Back in 1982 or so, when I was 15 or 16, my school was throwing out an ASR33, so I appropriated it. I had a Jupiter Ace microcomputer, whose claim to fame was that it was programmed in Forth rather than Basic. Great little machine, commercial flop, so there was very little software and no hardware add-ons available. I decided to use mine to build a micromouse for a school project; a friend and I designed a parallel I/O board using TTL logic and veroboard to control the robot. Parallel port worked well, the robot sort of worked - had to build everything from scratch in the school metalwork shop.

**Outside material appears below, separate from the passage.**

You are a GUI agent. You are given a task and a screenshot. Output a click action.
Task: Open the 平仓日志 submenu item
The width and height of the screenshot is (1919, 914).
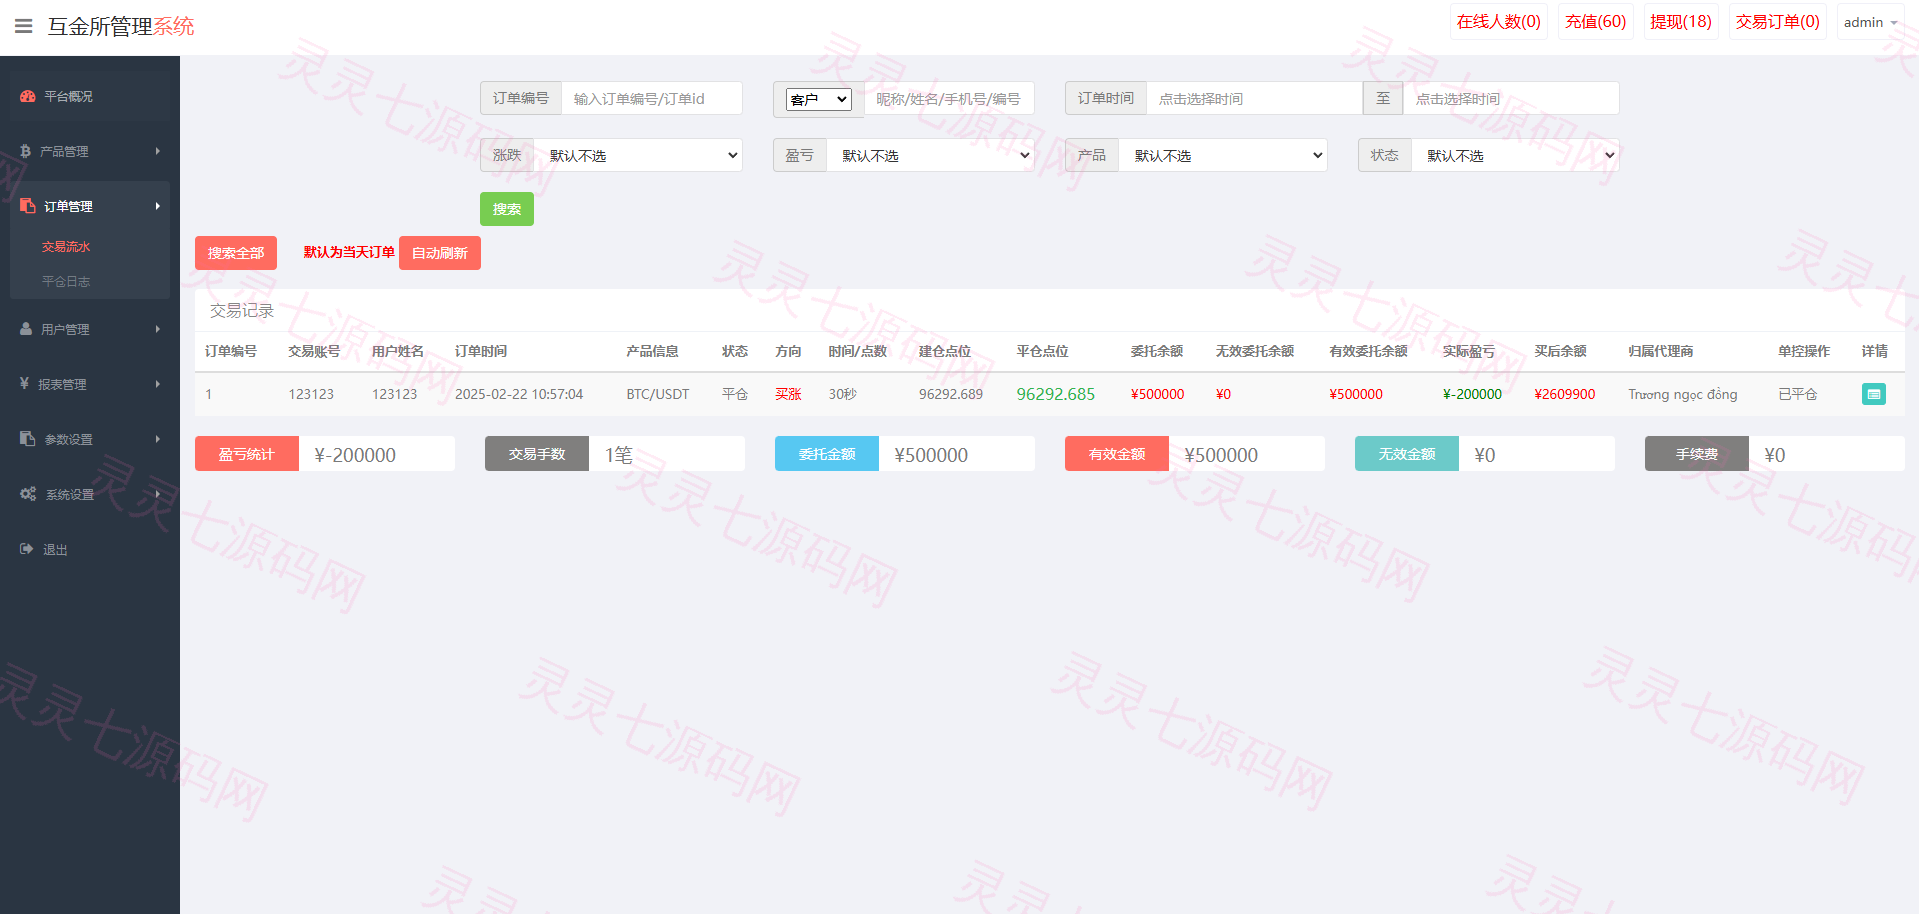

And then the teletype turned up, and I really wanted to use it as a printer. I remembering scouring the town libraries trying to find anything that explained this mystery RS232 protocol. I also had the usual teenager problem of lots of time and no money. In the end, I implemented RS232 using a 24V smoothed power supply scavenged from a scrapped ATM to give +/- 12V, a couple of power transistors desoldered from some other scrap board to switch the 12V rails, and bit-banged the protocol in Forth using one pin of the home-brew parallel port. Took a lot of trial and error to get the timing right, as I didn't have any test gear. Worked great in the end - as far as I know, I had the only Jupiter Ace with a printer, and it cost me precisely nothing. Happy days. The skills learned back then figuring things out for myself have served me well over the years in research.
It mentions a couple things worth noting: for 20ma loops, depending on distance, speeds over 19.2kb might not work. It also mentions RS-422 [1] , RS-485 (both up to 10 Mb/s) as options. (Both can be full-duplex.)
It also mentions a part (rarely mentioned these days) called an 'opto-isolator'. Might be an addition worth considering ... fun toys that let you keep the smoke-testing on the cheaper side of the project.
20ma for an ASR-33 is easy. You're just driving a transistor, not the selector magnet itself. The ASR-33 has its own magnet driver.
The older teletypes, the Model 14 (1920s) and Model 15 (1930s), take more driving. They need 60mA at 120V DC, because you're operating the selector magnet directly. The usual setup is a 120VDC supply with a 10K 2W resistor in series, switched with an opto-isolator. That is simple and works fine.
I designed and built a driver for the older machines that's powered entirely from a USB port, and converts 5V to 120V.[1] This was a fun electrical engineering project. Had to design an unusual switching power supply. A few other people have built this board, including some from the Computer Museum in Mountain View. That packages up the whole power problem in a nice little box. Requires surface mount soldering, though.
When I was a kid, my dad connected a Model 19 teletype to our Apple II computer for amateur radio teletype (RTTY). He used an opto-isolator to protect the Apple II from the 60 ma loop that the Model 19 used.
0-20mA or 4-20 mA loops are super common in industrial automation for analog sensors (pressure, temperature, etc) as they're very resistant to electrical noise unlike those using voltage. The nice part is they can be easily converted back to voltage at the point of terminus using a resistor.
Somewhat similar project I've got on my todo list; my grandpa had an old C64 setup in his cellar, so when going through his stuff recently, I picked up the setup (minus datasette reader, which was defective according to the smoke marks).
So now I'm looking into plugging the MPS-802 into my Linux server and have it print healthcheck or other error messages from the MPS onto endless paper. There seem to be some Arduino-related project to talk on the C64 Bus (it's not a too terribly complicated bus) and my only worry is that the ink catridge has dried up (though it seems to be carbon, so wouldn't even be a worry, but refilling is).
It seems it might be better to create a current source using a BJT or darlington pair and a larger resistor attached to the base. That would take pressure off the little GPIO pin and give you a consistent 20ma current, regardless of the resistance of the current loop.
And then the teletype turned up, and I really wanted to use it as a printer. I remembering scouring the town libraries trying to find anything that explained this mystery RS232 protocol. I also had the usual teenager problem of lots of time and no money. In the end, I implemented RS232 using a 24V smoothed power supply scavenged from a scrapped ATM to give +/- 12V, a couple of power transistors desoldered from some other scrap board to switch the 12V rails, and bit-banged the protocol in Forth using one pin of the home-brew parallel port. Took a lot of trial and error to get the timing right, as I didn't have any test gear. Worked great in the end - as far as I know, I had the only Jupiter Ace with a printer, and it cost me precisely nothing. Happy days. The skills learned back then figuring things out for myself have served me well over the years in research.